Problem details:
From the article on exposed documents below, extract the passage starting at "Around one billion" and ending at "attacks, and more.", word for word.

Text section:
····················
Improvements to cloud services rendered irrelevant by misconfigured and outdated tech

Organizations worldwide are inadvertently exposing 2.3 billion documents due to misconfigured systems, cloud storage services, and a reliance on legacy technologies, a study has warned.

This is an increase of 50% over the last 12 months, warns threat intel firm Digital Shadows, which conducted the same exercise last year and found just 1.5 billion exposed files globally.

Around one billion of the documents were from the EU countries, 262 million more than last year, according to the study (register to download PDF), which ran from April 2018 to May 2019.

This could be an indicator that the tougher data protection regulations introduced through GDPR have failed to improve some aspects of poor practices.

The exposed files studied by the team included passport data, bank records, and medical information, the exposure of which increases the risk of identity theft, ransomware attacks, and more.
····················
Data:
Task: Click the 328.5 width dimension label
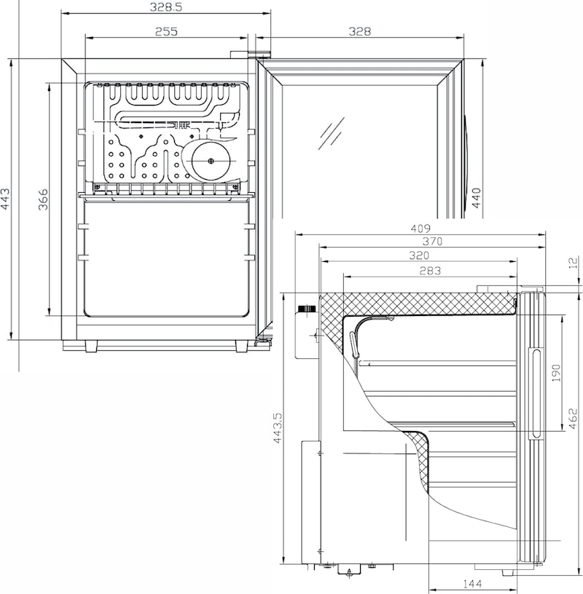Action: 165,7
····················
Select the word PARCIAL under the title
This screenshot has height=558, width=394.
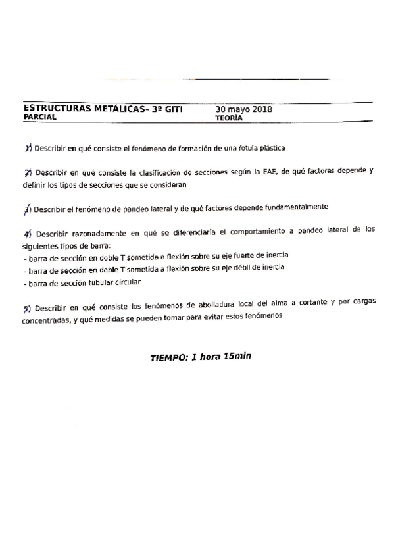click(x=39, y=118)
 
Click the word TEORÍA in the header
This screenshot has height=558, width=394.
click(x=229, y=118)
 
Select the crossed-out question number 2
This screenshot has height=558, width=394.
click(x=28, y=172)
····················
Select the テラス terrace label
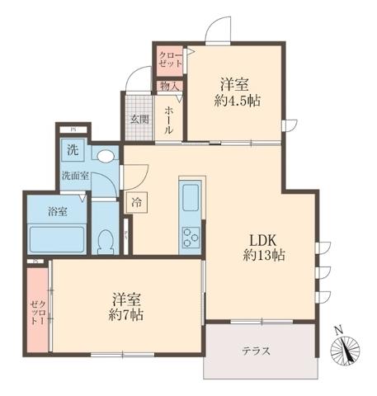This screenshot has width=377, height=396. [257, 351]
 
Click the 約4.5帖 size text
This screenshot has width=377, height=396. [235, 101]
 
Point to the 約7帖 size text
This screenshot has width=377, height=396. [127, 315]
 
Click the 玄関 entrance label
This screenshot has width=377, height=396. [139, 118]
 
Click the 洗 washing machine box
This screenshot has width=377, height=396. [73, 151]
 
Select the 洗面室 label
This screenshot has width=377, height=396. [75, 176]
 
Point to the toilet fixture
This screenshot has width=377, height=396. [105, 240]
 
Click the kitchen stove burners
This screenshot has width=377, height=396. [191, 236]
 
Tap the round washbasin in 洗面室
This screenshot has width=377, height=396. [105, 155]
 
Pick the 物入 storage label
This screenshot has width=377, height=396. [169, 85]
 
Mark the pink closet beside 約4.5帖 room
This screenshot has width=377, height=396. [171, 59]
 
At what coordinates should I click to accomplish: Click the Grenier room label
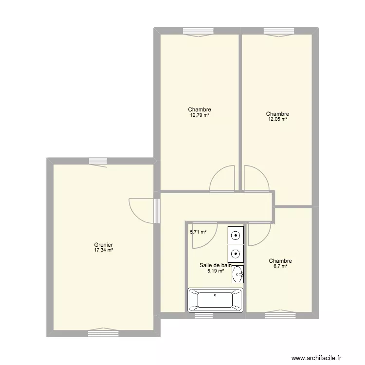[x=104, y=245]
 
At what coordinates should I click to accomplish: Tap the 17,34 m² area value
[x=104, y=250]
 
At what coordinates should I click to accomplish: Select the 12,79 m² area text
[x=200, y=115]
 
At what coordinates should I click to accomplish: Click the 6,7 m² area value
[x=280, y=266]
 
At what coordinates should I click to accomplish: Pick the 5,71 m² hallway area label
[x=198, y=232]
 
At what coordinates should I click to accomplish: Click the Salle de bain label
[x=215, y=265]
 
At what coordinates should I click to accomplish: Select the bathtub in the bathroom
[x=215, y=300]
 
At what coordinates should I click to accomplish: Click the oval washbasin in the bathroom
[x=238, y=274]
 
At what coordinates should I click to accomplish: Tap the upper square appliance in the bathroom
····················
The completed task:
Around one billion of the documents were from the EU countries, 262 million more than last year, according to the study (register to download PDF), which ran from April 2018 to May 2019.

This could be an indicator that the tougher data protection regulations introduced through GDPR have failed to improve some aspects of poor practices.

The exposed files studied by the team included passport data, bank records, and medical information, the exposure of which increases the risk of identity theft, ransomware attacks, and more.